One year later, QRISK was updated into QRISK2.(188) As these researchers had access to a large database (with 96 709 events) they added details of further comorbidities, as well as negative interactions for most risk factors with age. The latter could be a marker of latent gene- environment interactions, whereby smokers who survive until age 70 without CVD are unlikely to contract CVD due to smoking alone, after the age of 70. However, as cholesterol was missing for most participants, this prompted considerable methodological critique. In particular, when

imputing cholesterol and omitting the outcome from the predictor matrix (as was originally done), the imputed cholesterol values were substantially different as opposed to using a predictor matrix that included the outcome (as was later recommended). From this high-profile example, the former is now recommended as standard established practice for dealing with missing data in prediction settings. Omitting the outcome biases the imputed cholesterols towards the mean, thereby inducing a type of regression dilution bias that attenuates the beta coefficient of cholesterol artificially downwards towards the null.

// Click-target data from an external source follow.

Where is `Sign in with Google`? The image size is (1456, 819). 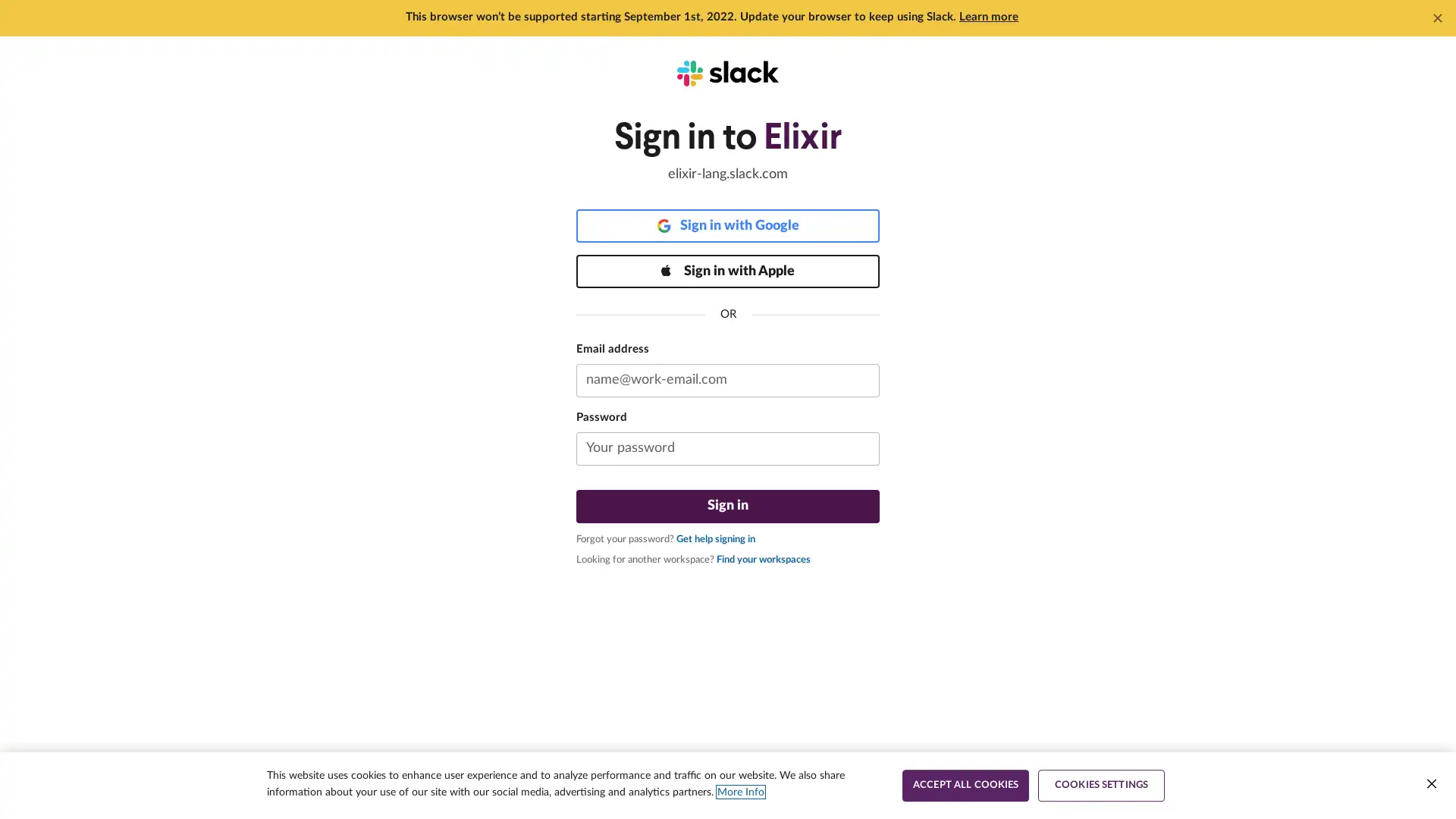
Sign in with Google is located at coordinates (728, 225).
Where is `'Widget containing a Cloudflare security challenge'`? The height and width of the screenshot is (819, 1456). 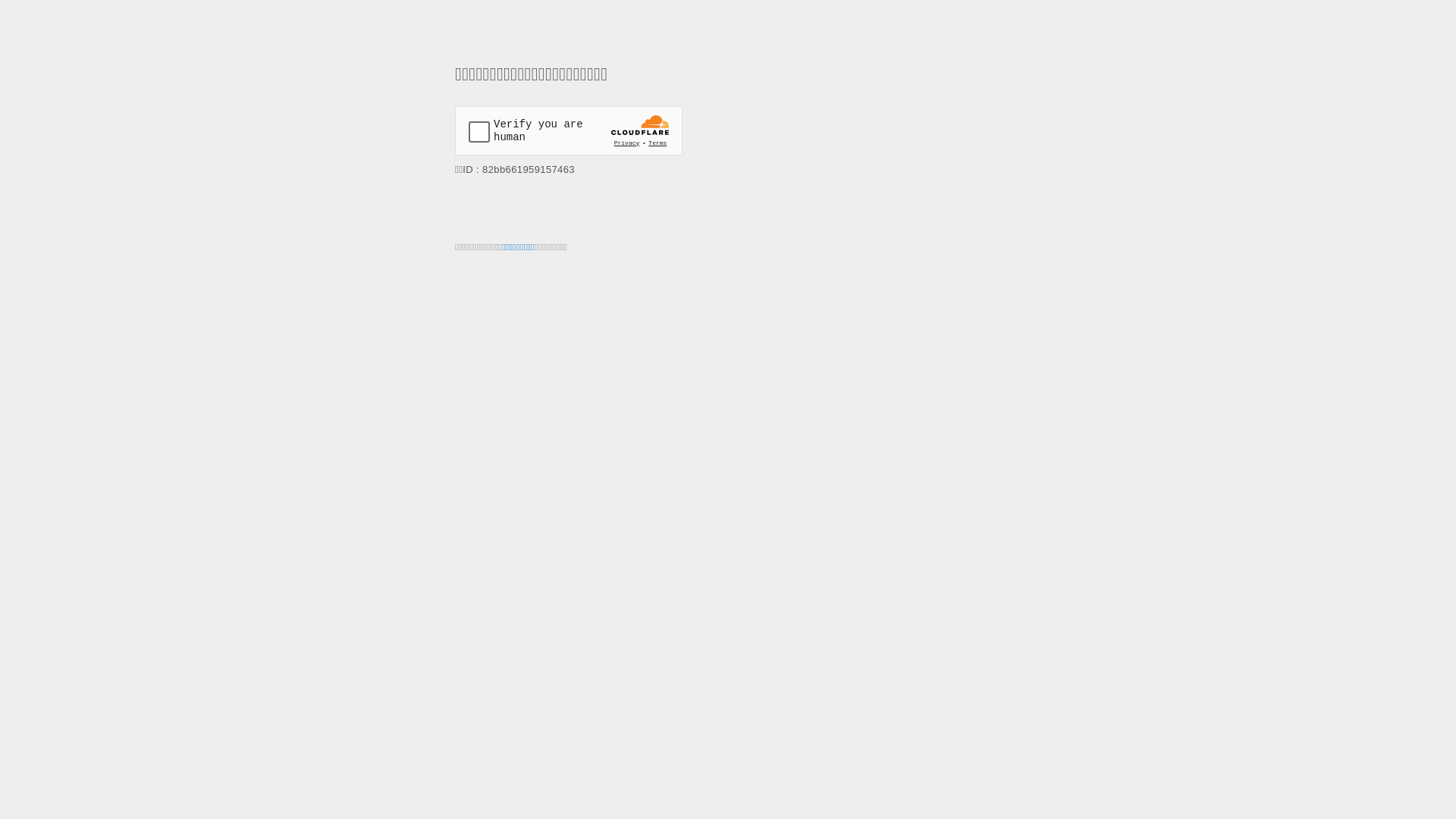 'Widget containing a Cloudflare security challenge' is located at coordinates (567, 130).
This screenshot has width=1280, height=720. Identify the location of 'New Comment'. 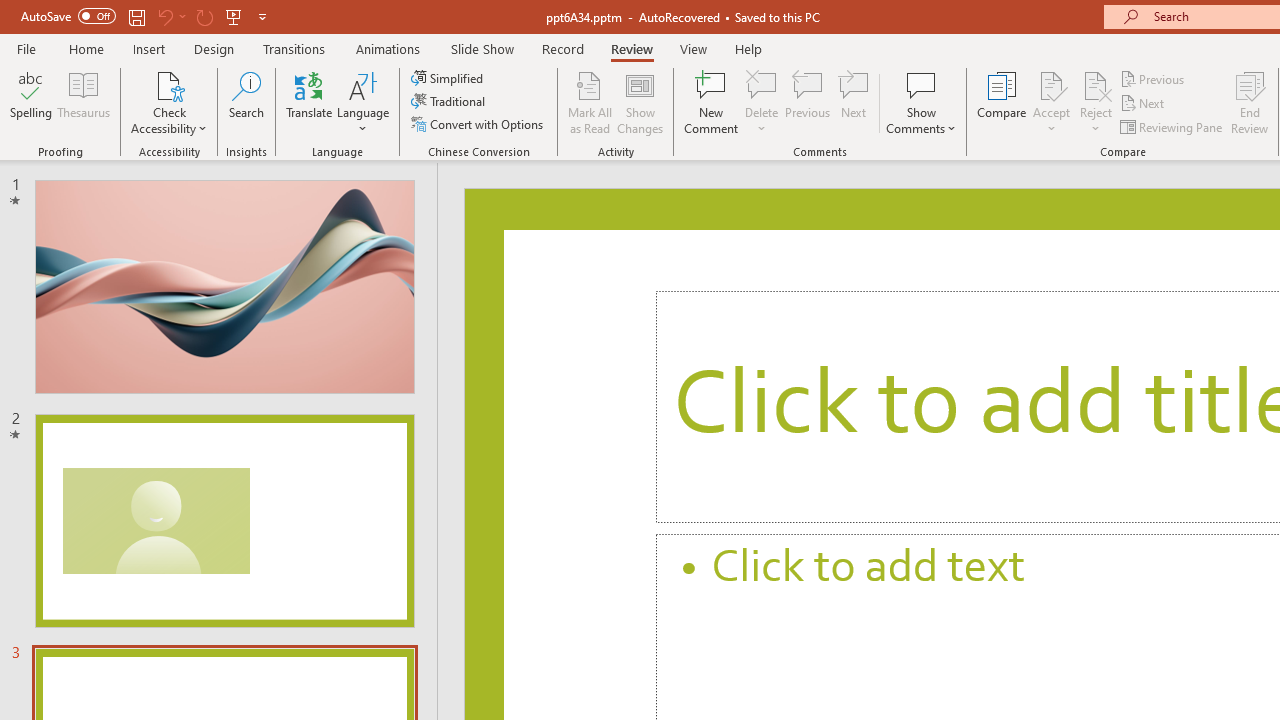
(711, 103).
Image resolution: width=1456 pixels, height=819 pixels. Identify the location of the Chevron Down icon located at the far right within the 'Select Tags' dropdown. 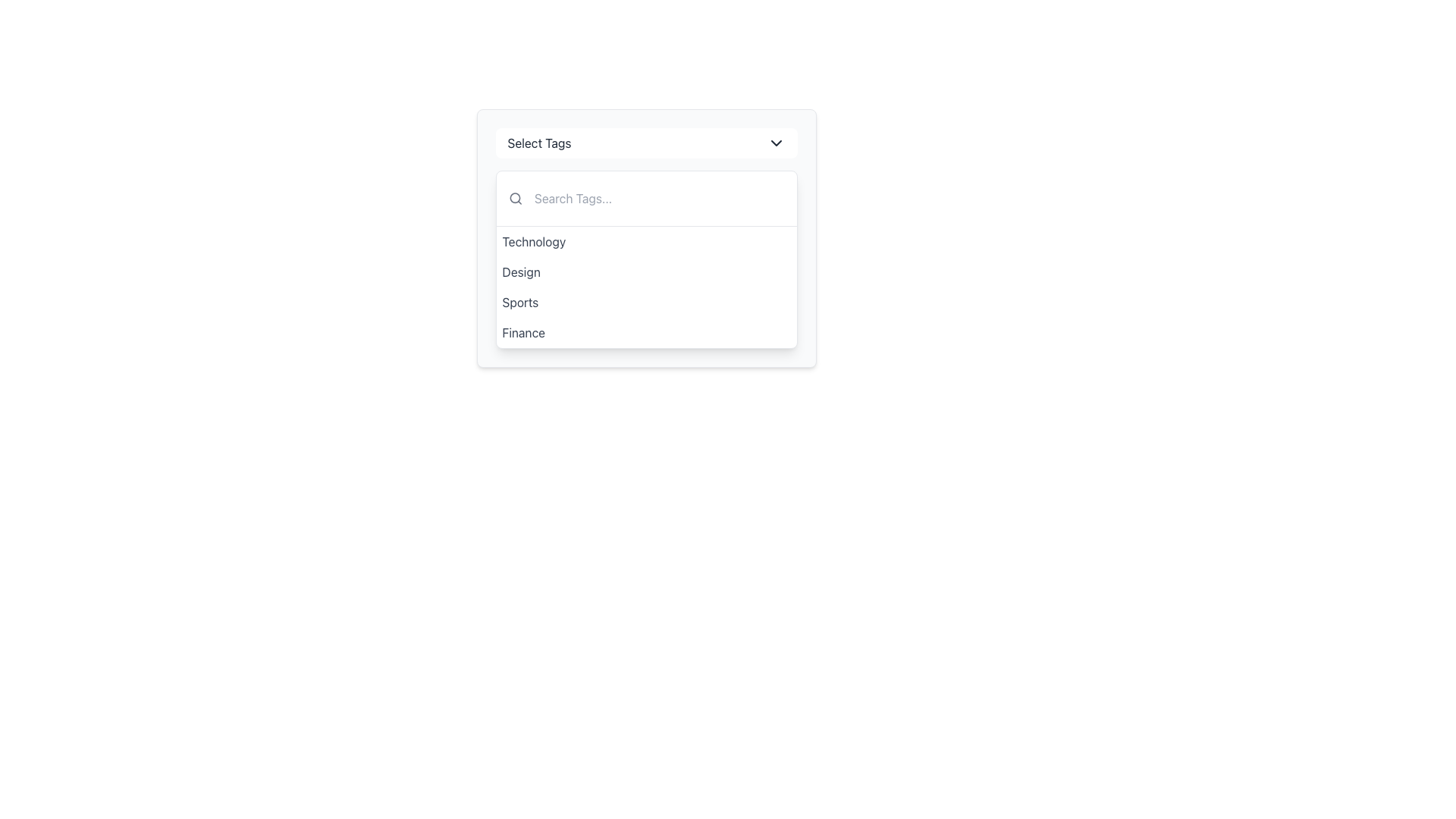
(776, 143).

In 2014 the American Heart Association switched its endorsement away from the Framingham models, towards the Pooled Cohorts Equation (PCA).(189) This added to the Original Framingham and Framingham Offspring Studies three further cohorts: ARIC (Atherosclerosis Risk in Communities); Cardiovascular Health Study; and CARDIA (Coronary Artery Risk Development in Young Adults). Most of the participants were recruited in the 1980s, with events occurring during the 1990s.

A summary of the predictors used by these better established models is shown in table 1.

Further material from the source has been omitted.